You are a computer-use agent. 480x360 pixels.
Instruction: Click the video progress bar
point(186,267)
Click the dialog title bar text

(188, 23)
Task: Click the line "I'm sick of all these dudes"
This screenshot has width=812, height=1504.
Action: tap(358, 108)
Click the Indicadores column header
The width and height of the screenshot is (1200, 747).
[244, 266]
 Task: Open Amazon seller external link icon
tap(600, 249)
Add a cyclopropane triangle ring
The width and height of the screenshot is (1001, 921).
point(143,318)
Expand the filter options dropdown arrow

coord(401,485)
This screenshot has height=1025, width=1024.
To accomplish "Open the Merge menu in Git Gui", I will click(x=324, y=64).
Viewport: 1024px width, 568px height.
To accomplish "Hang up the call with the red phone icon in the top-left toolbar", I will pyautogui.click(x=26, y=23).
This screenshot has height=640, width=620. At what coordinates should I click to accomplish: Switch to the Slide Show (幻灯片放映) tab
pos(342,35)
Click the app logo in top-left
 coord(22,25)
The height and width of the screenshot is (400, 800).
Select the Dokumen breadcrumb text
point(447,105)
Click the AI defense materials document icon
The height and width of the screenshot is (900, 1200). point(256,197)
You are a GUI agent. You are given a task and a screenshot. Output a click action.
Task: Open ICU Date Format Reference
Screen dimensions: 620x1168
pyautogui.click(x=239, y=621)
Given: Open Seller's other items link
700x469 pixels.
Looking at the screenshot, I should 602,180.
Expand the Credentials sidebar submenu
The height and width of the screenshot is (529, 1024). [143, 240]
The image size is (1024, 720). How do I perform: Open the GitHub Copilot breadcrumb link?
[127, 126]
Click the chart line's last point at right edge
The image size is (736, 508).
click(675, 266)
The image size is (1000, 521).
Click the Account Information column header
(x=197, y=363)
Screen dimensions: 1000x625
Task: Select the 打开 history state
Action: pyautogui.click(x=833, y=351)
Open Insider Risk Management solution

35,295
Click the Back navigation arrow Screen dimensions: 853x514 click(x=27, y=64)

-------

WORK ORDER – Write out exactly, and only, each line from the one with "The image size is (1024, 720)." down to the last line of the records above.

PROBLEM SOLUTION –
The image size is (1024, 720). How do I perform: Open the GitHub Copilot breadcrumb link?
[127, 126]
Click the chart line's last point at right edge
The image size is (736, 508).
click(675, 266)
The image size is (1000, 521).
Click the Account Information column header
(x=197, y=363)
Screen dimensions: 1000x625
Task: Select the 打开 history state
Action: pyautogui.click(x=833, y=351)
Open Insider Risk Management solution

35,295
Click the Back navigation arrow Screen dimensions: 853x514 click(x=27, y=64)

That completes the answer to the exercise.